The class dynamics of pre-World World War II are thoroughly established in the first scene, which pits a lavishly wealthy woman of Hong Kong and her servants against her poor Shanghainese niece. Pitying the poor girl, the aristocrat takes her in, and so love triangles, quartets, and other shapes are formed, but through it all Hui’s attentiveness toward class politesse and character quietly reveals the dynamics of Hong Kong, Shanghai and Britain on the precipice of disaster. If this isn’t Hui’s best work, it’s worth remembering that the minor work of a master is rarely worth skipping entirely.

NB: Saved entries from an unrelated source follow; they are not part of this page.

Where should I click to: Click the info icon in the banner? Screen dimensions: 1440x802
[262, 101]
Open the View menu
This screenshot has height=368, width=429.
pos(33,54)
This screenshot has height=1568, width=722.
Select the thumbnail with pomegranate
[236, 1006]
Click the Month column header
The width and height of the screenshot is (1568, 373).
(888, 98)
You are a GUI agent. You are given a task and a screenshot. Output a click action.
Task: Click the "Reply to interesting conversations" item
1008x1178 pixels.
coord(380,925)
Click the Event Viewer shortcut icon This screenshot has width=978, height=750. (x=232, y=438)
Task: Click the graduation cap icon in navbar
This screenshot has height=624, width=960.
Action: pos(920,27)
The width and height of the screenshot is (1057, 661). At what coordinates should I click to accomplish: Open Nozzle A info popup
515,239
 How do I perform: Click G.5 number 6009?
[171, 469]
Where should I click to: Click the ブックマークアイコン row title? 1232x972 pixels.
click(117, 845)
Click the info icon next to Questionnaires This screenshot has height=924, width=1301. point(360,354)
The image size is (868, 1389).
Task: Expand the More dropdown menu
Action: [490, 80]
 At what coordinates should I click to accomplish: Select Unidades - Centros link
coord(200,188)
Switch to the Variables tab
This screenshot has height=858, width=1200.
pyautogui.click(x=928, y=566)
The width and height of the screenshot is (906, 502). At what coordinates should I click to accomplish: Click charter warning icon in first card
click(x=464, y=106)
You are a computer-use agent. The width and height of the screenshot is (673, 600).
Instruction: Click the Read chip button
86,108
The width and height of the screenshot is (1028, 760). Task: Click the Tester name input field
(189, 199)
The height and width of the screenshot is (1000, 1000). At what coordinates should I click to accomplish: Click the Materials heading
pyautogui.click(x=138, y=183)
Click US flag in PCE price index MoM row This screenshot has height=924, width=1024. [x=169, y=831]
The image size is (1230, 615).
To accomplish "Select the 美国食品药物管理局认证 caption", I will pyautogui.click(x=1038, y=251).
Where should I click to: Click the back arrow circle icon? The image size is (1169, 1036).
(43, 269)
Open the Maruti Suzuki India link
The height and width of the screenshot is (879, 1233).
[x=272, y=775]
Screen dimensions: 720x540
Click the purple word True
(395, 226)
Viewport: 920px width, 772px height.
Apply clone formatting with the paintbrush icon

There are other films worth a word: Medea, Alexander Zeldovich’s long-awaited follow-up to Moscow, shares with its predecessor an awesome operatic opening, but is a bit prone to repetition in the back half, even as its scenes tend to work on their own; Achrome, a slow, largely dialogue-free story of Nazi occupation somewhere in the Baltic states (likely Lithuania, given its source material) signals Mariya Ignatenko as a director to watch; Mariano Llinás’ Corsini sings Blomberg and Maciel is a fun and funny exploration of a beloved Argentine album as well as a look at the rule of Juan Manuel de Rosas and Llinás’ own method. Of course, no festival report can do justice to a whole slate of films, so let’s only hope that next year an in-person experience can.